Ronald Reagan picture

Remarks at a Dinner Honoring the Republican Majority in the Senate

November 18, 1981

Thank you very much. Look, if we're a family, I'm the father, sit down.

Howard, thank you very much. And incidentally, I think everyone here would agree with me, thank you also for being a magnificent leader of this majority in the Senate.

Now, last Sunday I called Howard out in Tennessee, because it was his birthday. And tonight I think, if we're a family we should recognize it's Ted Stevens' birthday today. Happy Birthday.

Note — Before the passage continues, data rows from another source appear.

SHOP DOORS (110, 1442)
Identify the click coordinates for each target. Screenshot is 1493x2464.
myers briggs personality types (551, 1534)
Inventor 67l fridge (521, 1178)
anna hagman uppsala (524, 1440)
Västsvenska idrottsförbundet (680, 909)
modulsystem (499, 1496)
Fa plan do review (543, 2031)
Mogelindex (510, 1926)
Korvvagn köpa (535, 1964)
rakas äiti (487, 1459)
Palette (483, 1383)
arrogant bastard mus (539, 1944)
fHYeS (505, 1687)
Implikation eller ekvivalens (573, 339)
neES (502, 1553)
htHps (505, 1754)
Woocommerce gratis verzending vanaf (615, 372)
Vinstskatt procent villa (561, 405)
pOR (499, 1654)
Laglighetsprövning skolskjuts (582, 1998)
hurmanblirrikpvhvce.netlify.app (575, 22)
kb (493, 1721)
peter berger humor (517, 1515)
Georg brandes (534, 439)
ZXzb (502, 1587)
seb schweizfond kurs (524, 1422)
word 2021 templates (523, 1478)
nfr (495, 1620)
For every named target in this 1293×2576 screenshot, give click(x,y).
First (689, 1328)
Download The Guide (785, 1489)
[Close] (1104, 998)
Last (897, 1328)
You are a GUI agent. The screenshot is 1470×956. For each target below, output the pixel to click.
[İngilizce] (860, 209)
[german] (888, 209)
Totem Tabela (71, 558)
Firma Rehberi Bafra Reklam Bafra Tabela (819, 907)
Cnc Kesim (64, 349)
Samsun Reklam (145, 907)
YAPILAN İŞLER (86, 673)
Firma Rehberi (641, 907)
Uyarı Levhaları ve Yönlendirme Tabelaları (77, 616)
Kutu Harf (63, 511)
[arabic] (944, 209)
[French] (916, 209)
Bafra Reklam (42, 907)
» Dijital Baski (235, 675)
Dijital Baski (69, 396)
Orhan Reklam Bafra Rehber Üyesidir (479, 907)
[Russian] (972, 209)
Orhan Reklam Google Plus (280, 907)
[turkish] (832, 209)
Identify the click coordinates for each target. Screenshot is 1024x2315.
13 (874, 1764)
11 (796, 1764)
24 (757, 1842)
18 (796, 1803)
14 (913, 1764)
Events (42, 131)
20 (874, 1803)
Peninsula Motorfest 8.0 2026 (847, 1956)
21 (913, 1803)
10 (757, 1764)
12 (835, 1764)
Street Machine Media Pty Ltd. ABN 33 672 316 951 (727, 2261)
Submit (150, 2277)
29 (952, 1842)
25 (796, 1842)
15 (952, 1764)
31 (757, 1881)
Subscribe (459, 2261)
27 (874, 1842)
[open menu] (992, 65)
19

Now, I don't know whether you're to this age or not, but I gave Howard a suggestion that I've found very useful over the years, and that is if you are past 39, subtract 39 from you present age and refer to this as whatever that anniversary would be of your 39th birthday from here on. [Laughter] And that way we'll all stay in trim.

I hadn't realized, Howard, that it was exactly a year ago. I was about to stand up here tonight and say "about a year ago." I was here, we were all here under much the same circumstances—with a couple of important changes. I had not yet cheeked in at the time clock, and your majority had not yet attained voting status in the Senate. But we were all both looking forward to those things taking place.

It isn't strange that I hadn't realized that it was 1 year ago exactly tonight. Nancy and I only found out the next morning about the parties that were held on the anniversary of the election. We went to bed early. [Laughter] No one could have convinced me anyway that it had been only a year. I thought it was a year 6 weeks after inauguration. [Laughter]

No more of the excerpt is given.